**Listed records:**
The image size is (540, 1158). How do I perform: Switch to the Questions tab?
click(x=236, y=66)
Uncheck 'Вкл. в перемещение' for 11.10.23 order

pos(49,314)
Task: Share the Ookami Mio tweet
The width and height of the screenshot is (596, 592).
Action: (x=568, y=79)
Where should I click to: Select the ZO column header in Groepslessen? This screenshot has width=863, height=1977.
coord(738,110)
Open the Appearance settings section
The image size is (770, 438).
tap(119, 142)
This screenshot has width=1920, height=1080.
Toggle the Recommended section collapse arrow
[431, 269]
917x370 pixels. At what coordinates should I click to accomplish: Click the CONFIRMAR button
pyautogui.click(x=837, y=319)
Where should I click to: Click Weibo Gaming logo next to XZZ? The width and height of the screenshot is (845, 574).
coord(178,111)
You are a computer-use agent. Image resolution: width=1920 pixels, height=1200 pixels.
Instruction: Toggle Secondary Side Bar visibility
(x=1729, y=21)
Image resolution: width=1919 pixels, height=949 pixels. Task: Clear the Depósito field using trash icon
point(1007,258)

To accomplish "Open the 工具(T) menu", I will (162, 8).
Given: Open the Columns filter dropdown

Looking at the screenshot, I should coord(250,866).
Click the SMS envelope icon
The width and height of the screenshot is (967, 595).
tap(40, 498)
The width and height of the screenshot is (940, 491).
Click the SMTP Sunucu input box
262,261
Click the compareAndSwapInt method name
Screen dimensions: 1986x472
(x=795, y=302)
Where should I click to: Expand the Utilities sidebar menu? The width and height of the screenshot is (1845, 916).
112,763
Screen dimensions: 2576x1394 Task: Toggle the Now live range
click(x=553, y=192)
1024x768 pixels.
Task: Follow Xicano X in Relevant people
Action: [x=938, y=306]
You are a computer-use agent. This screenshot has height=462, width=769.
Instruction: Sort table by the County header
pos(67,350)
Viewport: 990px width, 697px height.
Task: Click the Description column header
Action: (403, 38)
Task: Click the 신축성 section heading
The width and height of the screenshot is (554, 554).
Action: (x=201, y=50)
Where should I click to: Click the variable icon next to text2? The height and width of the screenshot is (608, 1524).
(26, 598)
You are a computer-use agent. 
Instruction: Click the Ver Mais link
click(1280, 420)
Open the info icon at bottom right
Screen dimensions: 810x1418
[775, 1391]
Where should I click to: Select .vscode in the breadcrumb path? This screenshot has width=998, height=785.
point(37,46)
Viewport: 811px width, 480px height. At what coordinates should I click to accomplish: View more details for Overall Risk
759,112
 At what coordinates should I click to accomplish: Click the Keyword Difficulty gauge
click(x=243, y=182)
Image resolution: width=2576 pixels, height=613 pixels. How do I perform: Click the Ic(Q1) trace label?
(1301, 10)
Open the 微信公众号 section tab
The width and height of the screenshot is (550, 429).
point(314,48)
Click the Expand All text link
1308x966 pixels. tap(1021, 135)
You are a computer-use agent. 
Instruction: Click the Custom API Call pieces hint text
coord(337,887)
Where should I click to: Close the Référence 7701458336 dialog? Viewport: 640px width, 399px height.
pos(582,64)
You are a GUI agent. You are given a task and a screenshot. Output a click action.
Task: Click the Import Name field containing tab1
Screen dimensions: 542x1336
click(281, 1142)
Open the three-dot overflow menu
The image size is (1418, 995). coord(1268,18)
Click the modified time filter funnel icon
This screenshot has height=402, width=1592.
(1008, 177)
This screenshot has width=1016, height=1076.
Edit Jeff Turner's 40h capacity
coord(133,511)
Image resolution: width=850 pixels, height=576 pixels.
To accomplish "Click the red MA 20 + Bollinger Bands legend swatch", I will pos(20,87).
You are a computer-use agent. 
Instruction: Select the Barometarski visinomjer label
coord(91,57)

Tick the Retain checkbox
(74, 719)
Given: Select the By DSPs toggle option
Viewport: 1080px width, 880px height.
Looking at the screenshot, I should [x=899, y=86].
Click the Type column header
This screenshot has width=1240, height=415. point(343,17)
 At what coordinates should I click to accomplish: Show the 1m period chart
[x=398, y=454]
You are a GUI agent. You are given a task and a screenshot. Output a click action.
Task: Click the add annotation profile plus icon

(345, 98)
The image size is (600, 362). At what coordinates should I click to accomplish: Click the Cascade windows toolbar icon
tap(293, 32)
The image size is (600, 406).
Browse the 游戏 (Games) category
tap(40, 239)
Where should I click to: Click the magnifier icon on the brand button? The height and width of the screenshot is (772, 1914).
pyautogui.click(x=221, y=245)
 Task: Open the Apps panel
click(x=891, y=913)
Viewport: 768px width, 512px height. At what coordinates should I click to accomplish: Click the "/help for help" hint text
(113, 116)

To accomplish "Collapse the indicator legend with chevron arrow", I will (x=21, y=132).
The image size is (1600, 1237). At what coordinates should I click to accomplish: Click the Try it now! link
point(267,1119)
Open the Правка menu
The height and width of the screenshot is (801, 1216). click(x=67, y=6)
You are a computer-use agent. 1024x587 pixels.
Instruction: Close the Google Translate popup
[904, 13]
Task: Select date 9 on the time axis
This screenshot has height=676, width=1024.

**What you are asked to do:**
All of the material needs to be reproduced exactly as it reads.

**Final answer:**
The image size is (540, 1158). How do I perform: Switch to the Questions tab?
click(x=236, y=66)
Uncheck 'Вкл. в перемещение' for 11.10.23 order

pos(49,314)
Task: Share the Ookami Mio tweet
The width and height of the screenshot is (596, 592).
Action: (x=568, y=79)
Where should I click to: Select the ZO column header in Groepslessen? This screenshot has width=863, height=1977.
coord(738,110)
Open the Appearance settings section
The image size is (770, 438).
tap(119, 142)
This screenshot has width=1920, height=1080.
Toggle the Recommended section collapse arrow
[431, 269]
917x370 pixels. At what coordinates should I click to accomplish: Click the CONFIRMAR button
pyautogui.click(x=837, y=319)
Where should I click to: Click Weibo Gaming logo next to XZZ? The width and height of the screenshot is (845, 574).
coord(178,111)
You are a computer-use agent. Image resolution: width=1920 pixels, height=1200 pixels.
Instruction: Toggle Secondary Side Bar visibility
(x=1729, y=21)
Image resolution: width=1919 pixels, height=949 pixels. Task: Clear the Depósito field using trash icon
point(1007,258)

To accomplish "Open the 工具(T) menu", I will (162, 8).
Given: Open the Columns filter dropdown

Looking at the screenshot, I should coord(250,866).
Click the SMS envelope icon
The width and height of the screenshot is (967, 595).
tap(40, 498)
The width and height of the screenshot is (940, 491).
Click the SMTP Sunucu input box
262,261
Click the compareAndSwapInt method name
Screen dimensions: 1986x472
(x=795, y=302)
Where should I click to: Expand the Utilities sidebar menu? The width and height of the screenshot is (1845, 916).
112,763
Screen dimensions: 2576x1394 Task: Toggle the Now live range
click(x=553, y=192)
1024x768 pixels.
Task: Follow Xicano X in Relevant people
Action: [x=938, y=306]
You are a computer-use agent. This screenshot has height=462, width=769.
Instruction: Sort table by the County header
pos(67,350)
Viewport: 990px width, 697px height.
Task: Click the Description column header
Action: (403, 38)
Task: Click the 신축성 section heading
The width and height of the screenshot is (554, 554).
Action: (x=201, y=50)
Where should I click to: Click the variable icon next to text2? The height and width of the screenshot is (608, 1524).
(26, 598)
You are a computer-use agent. 
Instruction: Click the Ver Mais link
click(1280, 420)
Open the info icon at bottom right
Screen dimensions: 810x1418
[775, 1391]
Where should I click to: Select .vscode in the breadcrumb path? This screenshot has width=998, height=785.
point(37,46)
Viewport: 811px width, 480px height. At what coordinates should I click to accomplish: View more details for Overall Risk
759,112
 At what coordinates should I click to accomplish: Click the Keyword Difficulty gauge
click(x=243, y=182)
Image resolution: width=2576 pixels, height=613 pixels. How do I perform: Click the Ic(Q1) trace label?
(1301, 10)
Open the 微信公众号 section tab
The width and height of the screenshot is (550, 429).
point(314,48)
Click the Expand All text link
1308x966 pixels. tap(1021, 135)
You are a computer-use agent. 
Instruction: Click the Custom API Call pieces hint text
coord(337,887)
Where should I click to: Close the Référence 7701458336 dialog? Viewport: 640px width, 399px height.
pos(582,64)
You are a GUI agent. You are given a task and a screenshot. Output a click action.
Task: Click the Import Name field containing tab1
Screen dimensions: 542x1336
click(281, 1142)
Open the three-dot overflow menu
The image size is (1418, 995). coord(1268,18)
Click the modified time filter funnel icon
This screenshot has height=402, width=1592.
(1008, 177)
This screenshot has width=1016, height=1076.
Edit Jeff Turner's 40h capacity
coord(133,511)
Image resolution: width=850 pixels, height=576 pixels.
To accomplish "Click the red MA 20 + Bollinger Bands legend swatch", I will pos(20,87).
You are a computer-use agent. 
Instruction: Select the Barometarski visinomjer label
coord(91,57)

Tick the Retain checkbox
(74, 719)
Given: Select the By DSPs toggle option
Viewport: 1080px width, 880px height.
Looking at the screenshot, I should [x=899, y=86].
Click the Type column header
This screenshot has width=1240, height=415. point(343,17)
 At what coordinates should I click to accomplish: Show the 1m period chart
[x=398, y=454]
You are a GUI agent. You are given a task and a screenshot. Output a click action.
Task: Click the add annotation profile plus icon

(345, 98)
The image size is (600, 362). At what coordinates should I click to accomplish: Click the Cascade windows toolbar icon
tap(293, 32)
The image size is (600, 406).
Browse the 游戏 (Games) category
tap(40, 239)
Where should I click to: Click the magnifier icon on the brand button? The height and width of the screenshot is (772, 1914).
pyautogui.click(x=221, y=245)
 Task: Open the Apps panel
click(x=891, y=913)
Viewport: 768px width, 512px height. At what coordinates should I click to accomplish: Click the "/help for help" hint text
(113, 116)

To accomplish "Collapse the indicator legend with chevron arrow", I will (x=21, y=132).
The image size is (1600, 1237). At what coordinates should I click to accomplish: Click the Try it now! link
point(267,1119)
Open the Правка menu
The height and width of the screenshot is (801, 1216). click(x=67, y=6)
You are a computer-use agent. 1024x587 pixels.
Instruction: Close the Google Translate popup
[904, 13]
Task: Select date 9 on the time axis
This screenshot has height=676, width=1024.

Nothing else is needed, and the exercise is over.